------ Records provided ------

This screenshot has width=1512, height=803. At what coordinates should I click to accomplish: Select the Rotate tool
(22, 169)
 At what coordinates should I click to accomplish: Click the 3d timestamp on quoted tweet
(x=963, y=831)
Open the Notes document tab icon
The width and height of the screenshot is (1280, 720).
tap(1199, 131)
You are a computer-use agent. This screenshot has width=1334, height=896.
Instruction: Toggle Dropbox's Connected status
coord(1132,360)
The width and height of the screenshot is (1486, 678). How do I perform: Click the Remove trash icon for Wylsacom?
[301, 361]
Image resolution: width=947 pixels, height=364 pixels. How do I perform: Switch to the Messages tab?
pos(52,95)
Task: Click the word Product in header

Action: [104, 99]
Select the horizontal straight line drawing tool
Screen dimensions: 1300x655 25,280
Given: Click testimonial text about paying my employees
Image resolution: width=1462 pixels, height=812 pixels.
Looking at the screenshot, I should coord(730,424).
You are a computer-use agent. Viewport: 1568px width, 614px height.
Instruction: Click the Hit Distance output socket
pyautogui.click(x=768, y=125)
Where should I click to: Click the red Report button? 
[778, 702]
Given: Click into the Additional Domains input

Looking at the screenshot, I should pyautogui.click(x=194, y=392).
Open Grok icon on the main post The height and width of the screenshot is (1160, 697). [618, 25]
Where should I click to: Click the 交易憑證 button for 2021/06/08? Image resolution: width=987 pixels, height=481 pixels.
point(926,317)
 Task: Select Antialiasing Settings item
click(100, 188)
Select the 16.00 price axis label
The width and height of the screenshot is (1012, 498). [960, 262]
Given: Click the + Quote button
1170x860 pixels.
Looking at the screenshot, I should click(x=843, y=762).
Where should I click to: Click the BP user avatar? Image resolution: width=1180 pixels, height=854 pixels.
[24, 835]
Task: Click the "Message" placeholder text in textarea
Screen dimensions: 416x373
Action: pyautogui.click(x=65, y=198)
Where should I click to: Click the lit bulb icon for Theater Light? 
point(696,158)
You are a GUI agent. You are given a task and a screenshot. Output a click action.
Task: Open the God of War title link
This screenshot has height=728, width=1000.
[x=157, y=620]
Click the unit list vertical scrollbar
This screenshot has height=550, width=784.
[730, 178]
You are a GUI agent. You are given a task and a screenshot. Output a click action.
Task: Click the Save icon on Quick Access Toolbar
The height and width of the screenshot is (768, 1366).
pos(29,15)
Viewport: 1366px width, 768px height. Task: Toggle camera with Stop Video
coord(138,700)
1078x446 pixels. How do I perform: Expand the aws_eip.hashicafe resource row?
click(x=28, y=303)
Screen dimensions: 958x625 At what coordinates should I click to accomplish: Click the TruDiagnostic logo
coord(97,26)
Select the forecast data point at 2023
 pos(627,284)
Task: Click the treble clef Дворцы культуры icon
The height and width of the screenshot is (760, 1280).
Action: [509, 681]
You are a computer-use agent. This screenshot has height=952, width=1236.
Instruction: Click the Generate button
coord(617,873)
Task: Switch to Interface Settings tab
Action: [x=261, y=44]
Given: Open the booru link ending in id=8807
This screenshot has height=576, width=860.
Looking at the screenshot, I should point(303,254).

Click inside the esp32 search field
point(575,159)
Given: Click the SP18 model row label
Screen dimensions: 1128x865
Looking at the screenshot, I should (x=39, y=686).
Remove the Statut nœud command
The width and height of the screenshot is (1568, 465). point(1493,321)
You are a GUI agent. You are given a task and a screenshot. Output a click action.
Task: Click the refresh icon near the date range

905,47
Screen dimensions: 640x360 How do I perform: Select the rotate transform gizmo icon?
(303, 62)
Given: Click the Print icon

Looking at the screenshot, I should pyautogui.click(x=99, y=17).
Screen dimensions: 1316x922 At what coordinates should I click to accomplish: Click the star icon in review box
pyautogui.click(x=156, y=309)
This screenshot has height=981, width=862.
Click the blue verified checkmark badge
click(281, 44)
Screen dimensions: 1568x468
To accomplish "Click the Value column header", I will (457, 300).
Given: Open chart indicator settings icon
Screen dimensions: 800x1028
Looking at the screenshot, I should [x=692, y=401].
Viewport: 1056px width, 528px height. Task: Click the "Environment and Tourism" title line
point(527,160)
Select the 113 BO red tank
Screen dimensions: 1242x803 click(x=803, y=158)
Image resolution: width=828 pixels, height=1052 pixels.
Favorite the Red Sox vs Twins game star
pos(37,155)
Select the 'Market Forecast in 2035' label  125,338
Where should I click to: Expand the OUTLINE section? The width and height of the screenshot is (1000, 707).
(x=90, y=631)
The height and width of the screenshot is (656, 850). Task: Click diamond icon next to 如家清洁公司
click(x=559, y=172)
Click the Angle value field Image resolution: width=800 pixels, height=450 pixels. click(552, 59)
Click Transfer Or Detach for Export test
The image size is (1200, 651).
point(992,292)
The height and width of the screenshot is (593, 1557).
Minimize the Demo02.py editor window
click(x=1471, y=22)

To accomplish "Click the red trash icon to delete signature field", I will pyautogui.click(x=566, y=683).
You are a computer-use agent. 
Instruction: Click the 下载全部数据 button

------

=== Assignment ===
Transcribe each entry exactly.

=== Output for this task ===
This screenshot has width=1512, height=803. At what coordinates should I click to accomplish: Select the Rotate tool
(22, 169)
 At what coordinates should I click to accomplish: Click the 3d timestamp on quoted tweet
(x=963, y=831)
Open the Notes document tab icon
The width and height of the screenshot is (1280, 720).
tap(1199, 131)
You are a computer-use agent. This screenshot has width=1334, height=896.
Instruction: Toggle Dropbox's Connected status
coord(1132,360)
The width and height of the screenshot is (1486, 678). How do I perform: Click the Remove trash icon for Wylsacom?
[301, 361]
Image resolution: width=947 pixels, height=364 pixels. How do I perform: Switch to the Messages tab?
pos(52,95)
Task: Click the word Product in header

Action: [104, 99]
Select the horizontal straight line drawing tool
Screen dimensions: 1300x655 25,280
Given: Click testimonial text about paying my employees
Image resolution: width=1462 pixels, height=812 pixels.
Looking at the screenshot, I should coord(730,424).
You are a computer-use agent. Viewport: 1568px width, 614px height.
Instruction: Click the Hit Distance output socket
pyautogui.click(x=768, y=125)
Where should I click to: Click the red Report button? 
[778, 702]
Given: Click into the Additional Domains input

Looking at the screenshot, I should pyautogui.click(x=194, y=392).
Open Grok icon on the main post The height and width of the screenshot is (1160, 697). [618, 25]
Where should I click to: Click the 交易憑證 button for 2021/06/08? Image resolution: width=987 pixels, height=481 pixels.
point(926,317)
 Task: Select Antialiasing Settings item
click(100, 188)
Select the 16.00 price axis label
The width and height of the screenshot is (1012, 498). [960, 262]
Given: Click the + Quote button
1170x860 pixels.
Looking at the screenshot, I should click(x=843, y=762).
Where should I click to: Click the BP user avatar? Image resolution: width=1180 pixels, height=854 pixels.
[24, 835]
Task: Click the "Message" placeholder text in textarea
Screen dimensions: 416x373
Action: pyautogui.click(x=65, y=198)
Where should I click to: Click the lit bulb icon for Theater Light? 
point(696,158)
You are a GUI agent. You are given a task and a screenshot. Output a click action.
Task: Open the God of War title link
This screenshot has height=728, width=1000.
[x=157, y=620]
Click the unit list vertical scrollbar
This screenshot has height=550, width=784.
[730, 178]
You are a GUI agent. You are given a task and a screenshot. Output a click action.
Task: Click the Save icon on Quick Access Toolbar
The height and width of the screenshot is (768, 1366).
pos(29,15)
Viewport: 1366px width, 768px height. Task: Toggle camera with Stop Video
coord(138,700)
1078x446 pixels. How do I perform: Expand the aws_eip.hashicafe resource row?
click(x=28, y=303)
Screen dimensions: 958x625 At what coordinates should I click to accomplish: Click the TruDiagnostic logo
coord(97,26)
Select the forecast data point at 2023
 pos(627,284)
Task: Click the treble clef Дворцы культуры icon
The height and width of the screenshot is (760, 1280).
Action: [509, 681]
You are a computer-use agent. This screenshot has height=952, width=1236.
Instruction: Click the Generate button
coord(617,873)
Task: Switch to Interface Settings tab
Action: [x=261, y=44]
Given: Open the booru link ending in id=8807
This screenshot has height=576, width=860.
Looking at the screenshot, I should point(303,254).

Click inside the esp32 search field
point(575,159)
Given: Click the SP18 model row label
Screen dimensions: 1128x865
Looking at the screenshot, I should (x=39, y=686).
Remove the Statut nœud command
The width and height of the screenshot is (1568, 465). point(1493,321)
You are a GUI agent. You are given a task and a screenshot. Output a click action.
Task: Click the refresh icon near the date range

905,47
Screen dimensions: 640x360 How do I perform: Select the rotate transform gizmo icon?
(303, 62)
Given: Click the Print icon

Looking at the screenshot, I should pyautogui.click(x=99, y=17).
Screen dimensions: 1316x922 At what coordinates should I click to accomplish: Click the star icon in review box
pyautogui.click(x=156, y=309)
This screenshot has height=981, width=862.
Click the blue verified checkmark badge
click(281, 44)
Screen dimensions: 1568x468
To accomplish "Click the Value column header", I will (457, 300).
Given: Open chart indicator settings icon
Screen dimensions: 800x1028
Looking at the screenshot, I should [x=692, y=401].
Viewport: 1056px width, 528px height. Task: Click the "Environment and Tourism" title line
point(527,160)
Select the 113 BO red tank
Screen dimensions: 1242x803 click(x=803, y=158)
Image resolution: width=828 pixels, height=1052 pixels.
Favorite the Red Sox vs Twins game star
pos(37,155)
Select the 'Market Forecast in 2035' label  125,338
Where should I click to: Expand the OUTLINE section? The width and height of the screenshot is (1000, 707).
(x=90, y=631)
The height and width of the screenshot is (656, 850). Task: Click diamond icon next to 如家清洁公司
click(x=559, y=172)
Click the Angle value field Image resolution: width=800 pixels, height=450 pixels. click(552, 59)
Click Transfer Or Detach for Export test
The image size is (1200, 651).
point(992,292)
The height and width of the screenshot is (593, 1557).
Minimize the Demo02.py editor window
click(x=1471, y=22)

To accomplish "Click the red trash icon to delete signature field", I will pyautogui.click(x=566, y=683).
You are a computer-use agent. 
Instruction: Click the 下载全部数据 button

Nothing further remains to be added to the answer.